« La femme comestible » : un cri de la carotte en littérature

Marian est une jeune femme des années soixante, en plein désarroi au moment où sa vie est censée basculer dans les engagements. Épouser Peter comme prévu ? Avoir des enfants en abandonnant son travail ? Incapable de savoir ce dont elle-même a envie, mais tétanisée par les attentes de la société à son égard, Marian se sent devenir folle.
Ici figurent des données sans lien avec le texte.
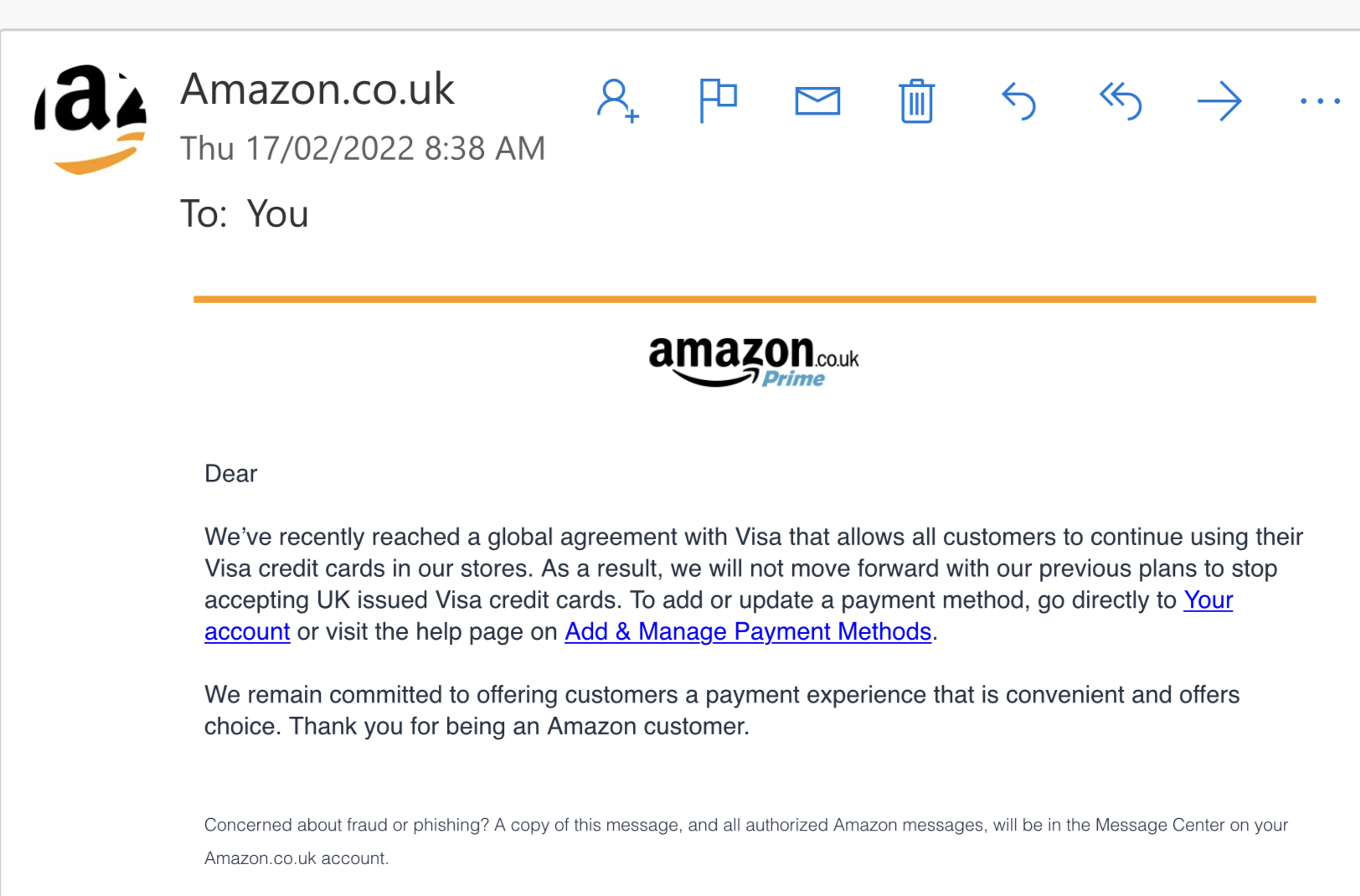Click the 'To:' label in header
Image resolution: width=1360 pixels, height=896 pixels.
[x=203, y=214]
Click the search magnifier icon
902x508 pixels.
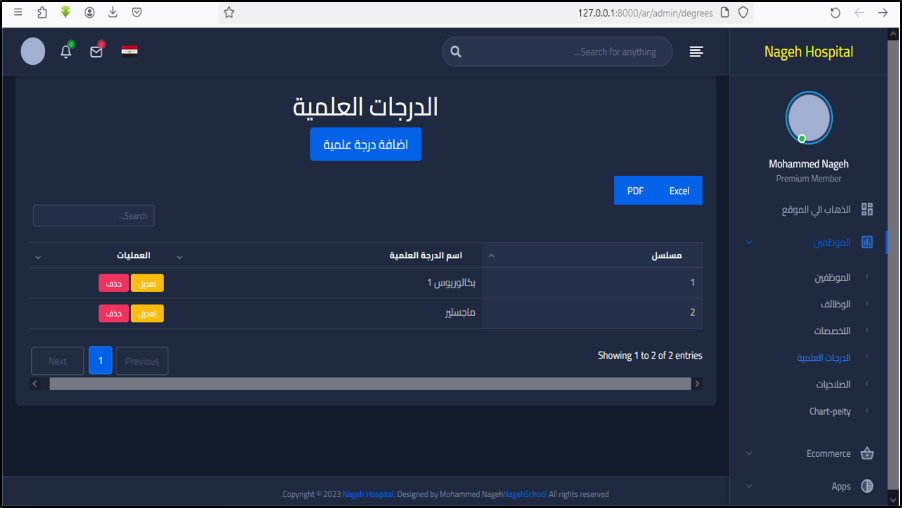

Terriblement oppressée par la société de consommation naissante, Marian (qui est d’ailleurs opératrice de marketing) se sent dévorée par le monde qui l’entoure, par son entourage, par son petit ami. Face à cet engloutissement, elle manifeste son conflit intérieur en cessant de consommer de la viande et des œufs.

Femme Comestible

Citations :

Elle baissa la tête vers son steak à moitié mangé et y vit subitement un gros paquet de muscles. Rouge sang. Appartenant à une vraie vache qui autrefois allait, venait et mangeait et qui avait été tuée, assommée d’un coup sur la tête (…). Bien sûr, ce n’était pas nouveau. Mais en général, on n’y pensait jamais. Dans les supermarchés, on vous proposait ça préemballé dans de la cellophane et flanqué d’étiquettes indiquant le nom et le prix de sorte que c’était juste comme si on achetait un pot de beurre de cacahuète, ou des haricots en conserve, et même quand on allait dans une boucherie, on vous empaquetait cette affaire si vite et si bien qu’elle vous avait l’air nette, réglementaire. (…) Elle posa fourchette et couteau. Elle devinait qu’elle était devenue assez blafarde et espérait que Peter ne s’en apercevrait pas. « C’est ridicule, se sermonna-t-elle, tout le monde mange du bœuf, c’est normal. »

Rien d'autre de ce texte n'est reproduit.